Attendez-vous à savoir
Résumons-nous : On vend de moins en moins de cigarettes en France (diminution qui est loin d’être compensée en valeur absolue par le tabac à rouler). Les ventes de traitements substitutifs à la nicotine (TSN) et le nombre des consultations médicales spécialisées reculent. Dans ce contexte on sait que les ventes de cigarettes électroniques explosent (2). Un sujet essentiel mais sur lequel ne travaille (apparemment) ni Bercy, ni Ségur ni le 3 avenue du Stade de France.
Est-ce là une coïncidence ou corrélation ? Le hasard ou la fatalité ? Combien faudra-t-il encore attendre pour que la puissance publique perçoive, dans le paysage, l’ascension des vapeurs électroniques ?
(1) L’histoire de la prohibition alcoolique d’outre-Atlantique ne se résume pas au formidable destin d’Al Capone et à l’action exemplaires des Incorruptibles. Cette histoire est généralement très mal connue (et rarement enseignée dans les facultés de médecine).

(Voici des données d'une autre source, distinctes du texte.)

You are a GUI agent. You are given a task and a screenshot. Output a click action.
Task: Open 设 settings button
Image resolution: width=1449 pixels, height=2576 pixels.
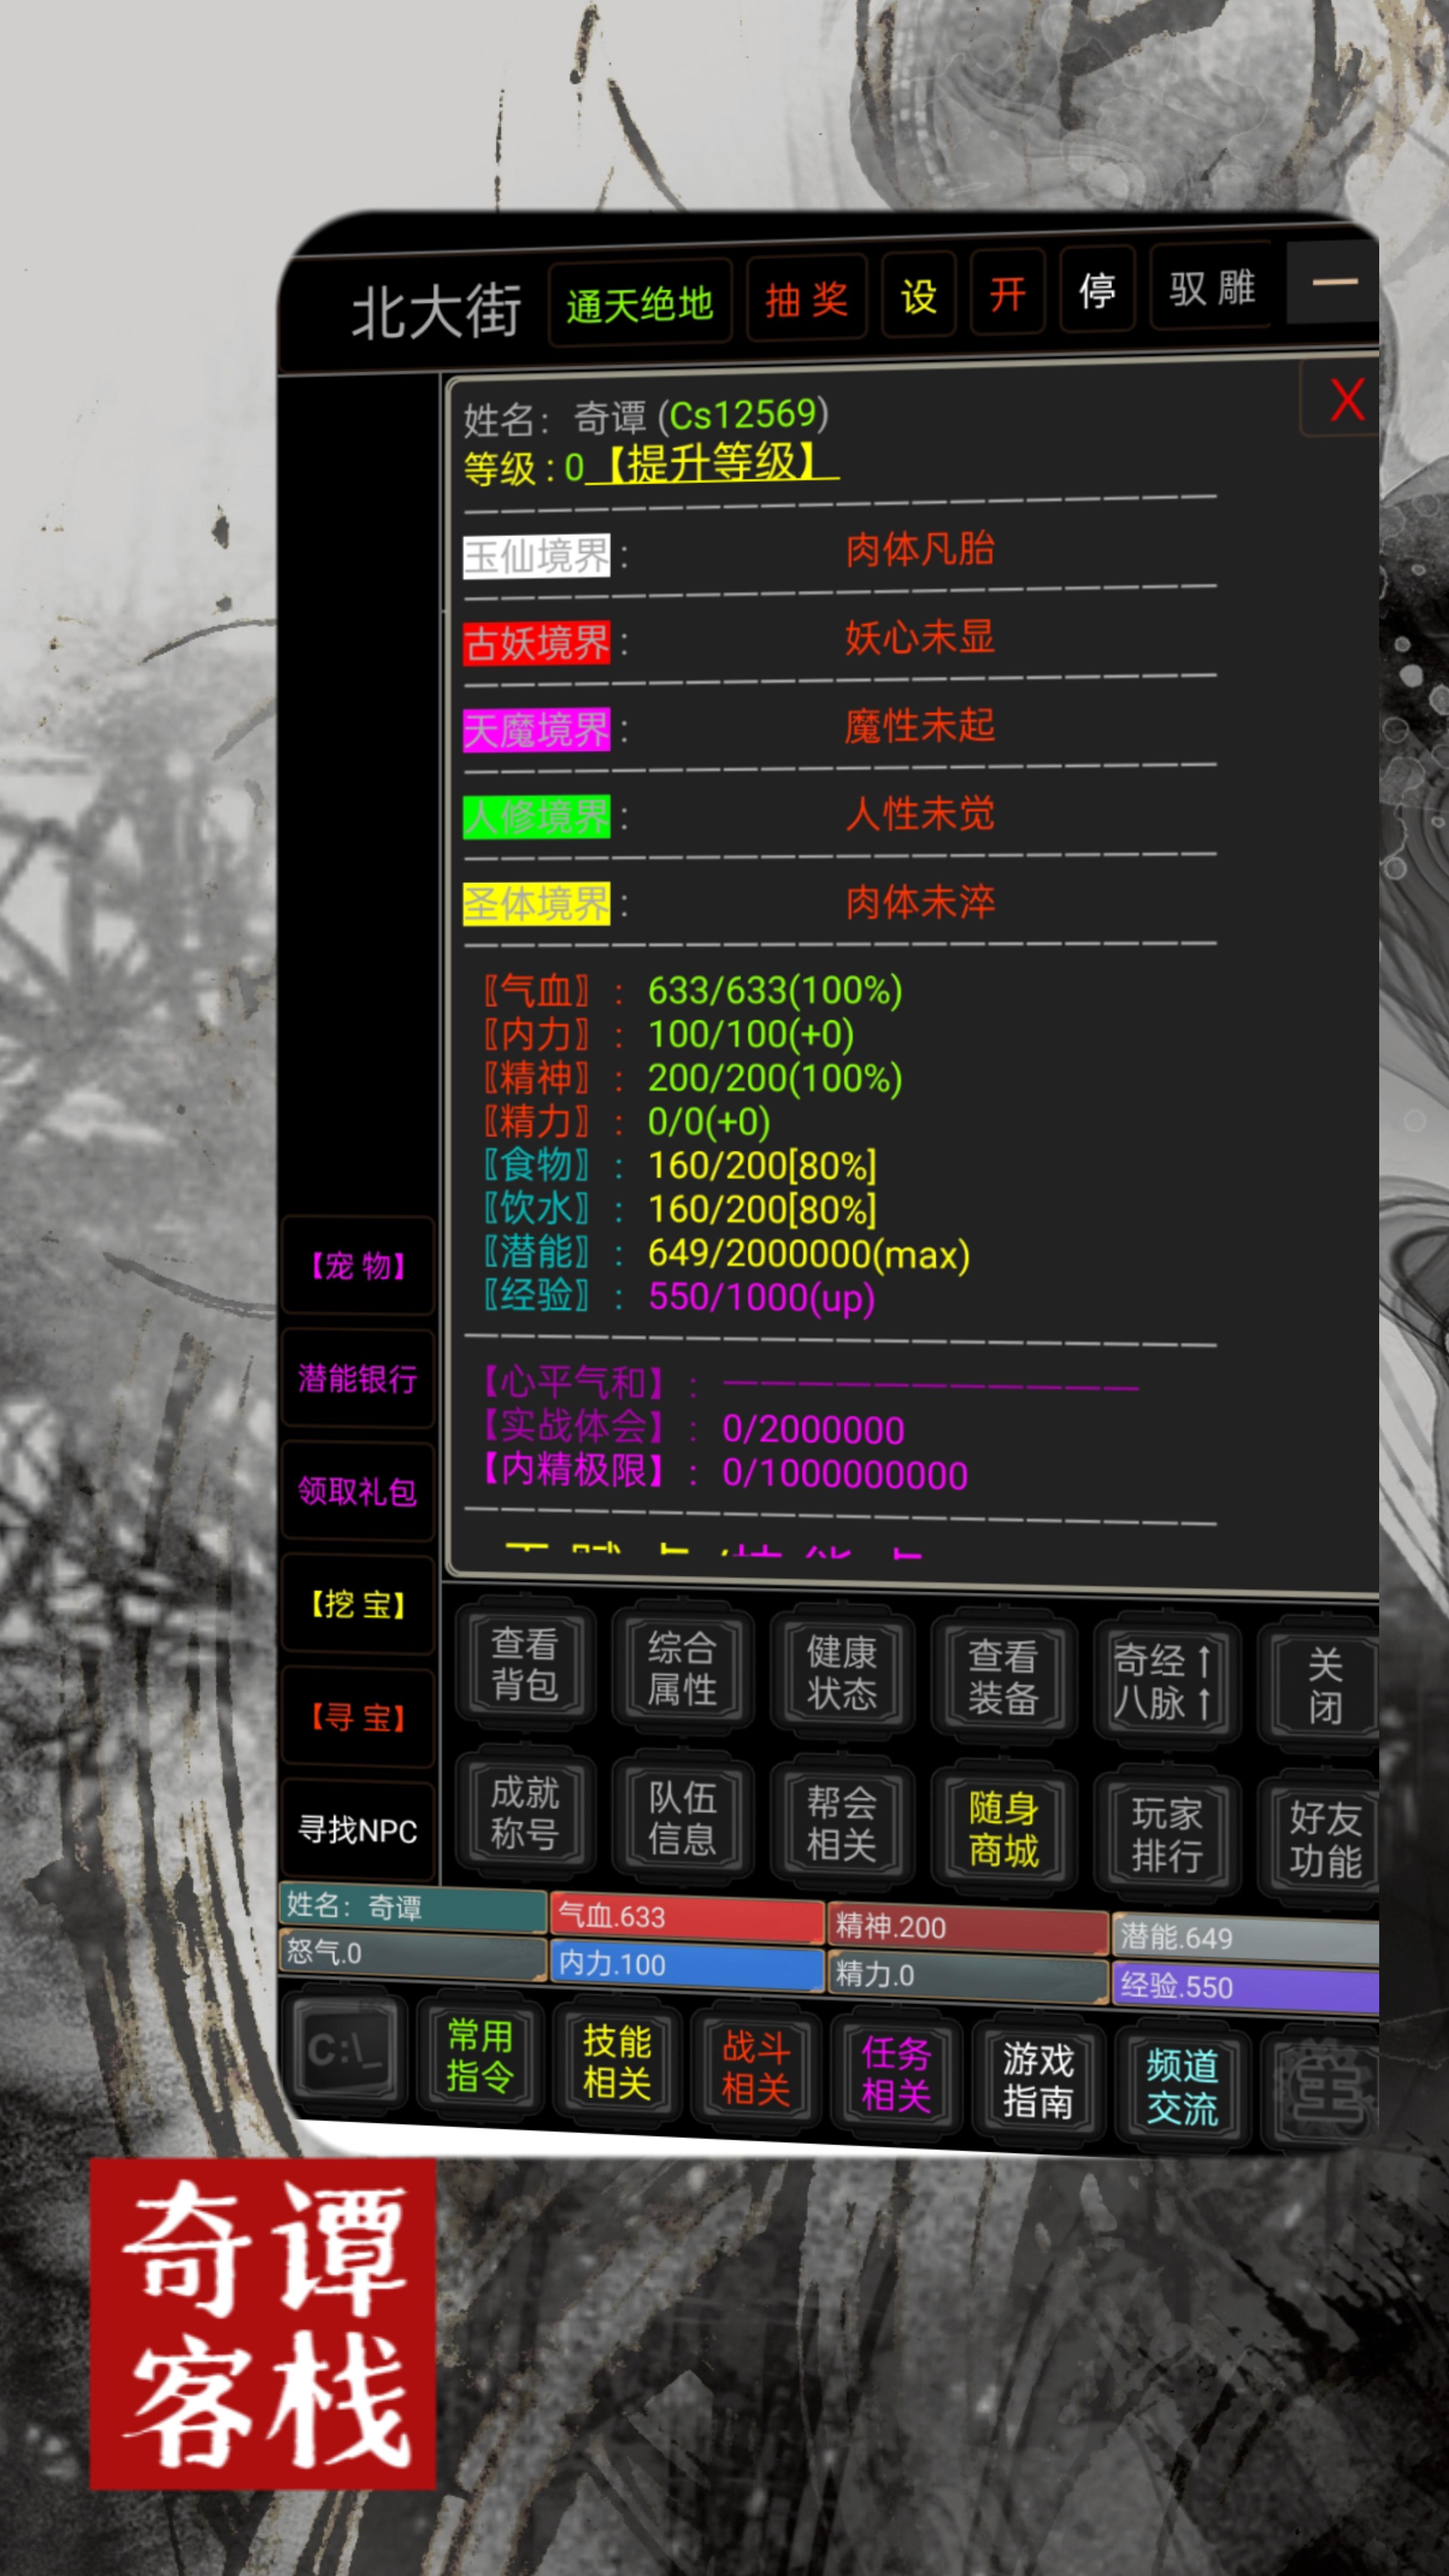[918, 296]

On peut en trouver une représentation d’une qualité pédagogique et cinématographique remarquable sous la forme de deux DVD signés par Ken Burns et Lynn Novik et édités par Arte Editions. « Prohibition, une expérience américaine 1920-1933». Compter une quarantaine d’euros.
(2) Attendez-vous à découvrir sous peu (notamment sur ce blog) les résultats d’une première scientifique qui va relancer la polémique « e-cig vs TSN ».